_Set task_
Copy out the records word for word, starting at the line that contains "Where should I click to: Open the Crew" and ending at the line that contains "click(x=159, y=21)", with both of those lines included.

(Item coordinate data)

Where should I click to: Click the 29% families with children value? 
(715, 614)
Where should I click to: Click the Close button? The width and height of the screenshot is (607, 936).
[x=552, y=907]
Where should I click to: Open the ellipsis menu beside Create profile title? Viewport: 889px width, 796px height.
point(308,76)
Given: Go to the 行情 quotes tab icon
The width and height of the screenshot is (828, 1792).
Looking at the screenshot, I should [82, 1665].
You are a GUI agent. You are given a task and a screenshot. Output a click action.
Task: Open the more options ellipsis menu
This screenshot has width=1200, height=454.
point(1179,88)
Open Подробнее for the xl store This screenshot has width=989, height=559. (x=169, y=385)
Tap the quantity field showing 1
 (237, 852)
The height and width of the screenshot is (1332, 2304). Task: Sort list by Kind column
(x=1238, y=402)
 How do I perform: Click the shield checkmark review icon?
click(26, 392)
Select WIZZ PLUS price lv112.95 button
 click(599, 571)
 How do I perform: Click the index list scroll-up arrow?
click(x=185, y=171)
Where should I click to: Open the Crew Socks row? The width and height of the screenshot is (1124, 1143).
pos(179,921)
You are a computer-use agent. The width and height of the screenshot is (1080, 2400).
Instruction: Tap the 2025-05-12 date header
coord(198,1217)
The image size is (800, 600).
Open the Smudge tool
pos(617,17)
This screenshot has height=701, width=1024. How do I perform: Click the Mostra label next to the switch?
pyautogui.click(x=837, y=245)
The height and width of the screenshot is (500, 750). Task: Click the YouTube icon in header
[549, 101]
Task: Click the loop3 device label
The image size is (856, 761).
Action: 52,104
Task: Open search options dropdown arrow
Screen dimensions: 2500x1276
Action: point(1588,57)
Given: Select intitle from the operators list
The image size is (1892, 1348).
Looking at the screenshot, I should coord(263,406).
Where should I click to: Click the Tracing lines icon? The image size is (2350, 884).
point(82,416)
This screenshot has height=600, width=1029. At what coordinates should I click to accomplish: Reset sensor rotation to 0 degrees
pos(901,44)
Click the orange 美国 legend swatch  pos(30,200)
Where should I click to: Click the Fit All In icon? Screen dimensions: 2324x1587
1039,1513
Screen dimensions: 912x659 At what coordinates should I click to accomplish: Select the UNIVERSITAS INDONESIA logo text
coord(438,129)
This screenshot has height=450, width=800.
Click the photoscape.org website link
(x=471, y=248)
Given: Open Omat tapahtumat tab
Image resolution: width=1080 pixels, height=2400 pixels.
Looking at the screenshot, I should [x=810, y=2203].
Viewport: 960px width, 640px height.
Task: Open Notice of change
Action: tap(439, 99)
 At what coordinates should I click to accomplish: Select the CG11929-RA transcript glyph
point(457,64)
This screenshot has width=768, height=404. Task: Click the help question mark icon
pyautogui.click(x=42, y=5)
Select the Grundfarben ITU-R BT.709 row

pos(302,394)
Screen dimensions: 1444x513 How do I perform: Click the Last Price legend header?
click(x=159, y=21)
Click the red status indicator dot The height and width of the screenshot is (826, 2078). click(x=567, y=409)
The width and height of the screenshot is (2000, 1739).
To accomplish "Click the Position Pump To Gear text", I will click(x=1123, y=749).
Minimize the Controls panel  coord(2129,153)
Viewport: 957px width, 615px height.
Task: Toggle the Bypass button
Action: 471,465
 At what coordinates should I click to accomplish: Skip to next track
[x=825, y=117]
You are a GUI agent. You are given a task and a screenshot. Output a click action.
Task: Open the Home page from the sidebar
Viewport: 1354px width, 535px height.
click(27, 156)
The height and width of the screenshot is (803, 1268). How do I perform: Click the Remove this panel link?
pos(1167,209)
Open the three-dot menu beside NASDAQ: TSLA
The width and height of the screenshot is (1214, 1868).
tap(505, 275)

_Reply_
Where should I click to: Open the Crew Socks row? The width and height of the screenshot is (1124, 1143).
pos(179,921)
You are a computer-use agent. The width and height of the screenshot is (1080, 2400).
Instruction: Tap the 2025-05-12 date header
coord(198,1217)
The image size is (800, 600).
Open the Smudge tool
pos(617,17)
This screenshot has height=701, width=1024. How do I perform: Click the Mostra label next to the switch?
pyautogui.click(x=837, y=245)
The height and width of the screenshot is (500, 750). Task: Click the YouTube icon in header
[549, 101]
Task: Click the loop3 device label
The image size is (856, 761).
Action: 52,104
Task: Open search options dropdown arrow
Screen dimensions: 2500x1276
Action: point(1588,57)
Given: Select intitle from the operators list
The image size is (1892, 1348).
Looking at the screenshot, I should coord(263,406).
Where should I click to: Click the Tracing lines icon? The image size is (2350, 884).
point(82,416)
This screenshot has height=600, width=1029. At what coordinates should I click to accomplish: Reset sensor rotation to 0 degrees
pos(901,44)
Click the orange 美国 legend swatch  pos(30,200)
Where should I click to: Click the Fit All In icon? Screen dimensions: 2324x1587
1039,1513
Screen dimensions: 912x659 At what coordinates should I click to accomplish: Select the UNIVERSITAS INDONESIA logo text
coord(438,129)
This screenshot has height=450, width=800.
Click the photoscape.org website link
(x=471, y=248)
Given: Open Omat tapahtumat tab
Image resolution: width=1080 pixels, height=2400 pixels.
Looking at the screenshot, I should [x=810, y=2203].
Viewport: 960px width, 640px height.
Task: Open Notice of change
Action: tap(439, 99)
 At what coordinates should I click to accomplish: Select the CG11929-RA transcript glyph
point(457,64)
This screenshot has width=768, height=404. Task: Click the help question mark icon
pyautogui.click(x=42, y=5)
Select the Grundfarben ITU-R BT.709 row

pos(302,394)
Screen dimensions: 1444x513 How do I perform: Click the Last Price legend header?
click(x=159, y=21)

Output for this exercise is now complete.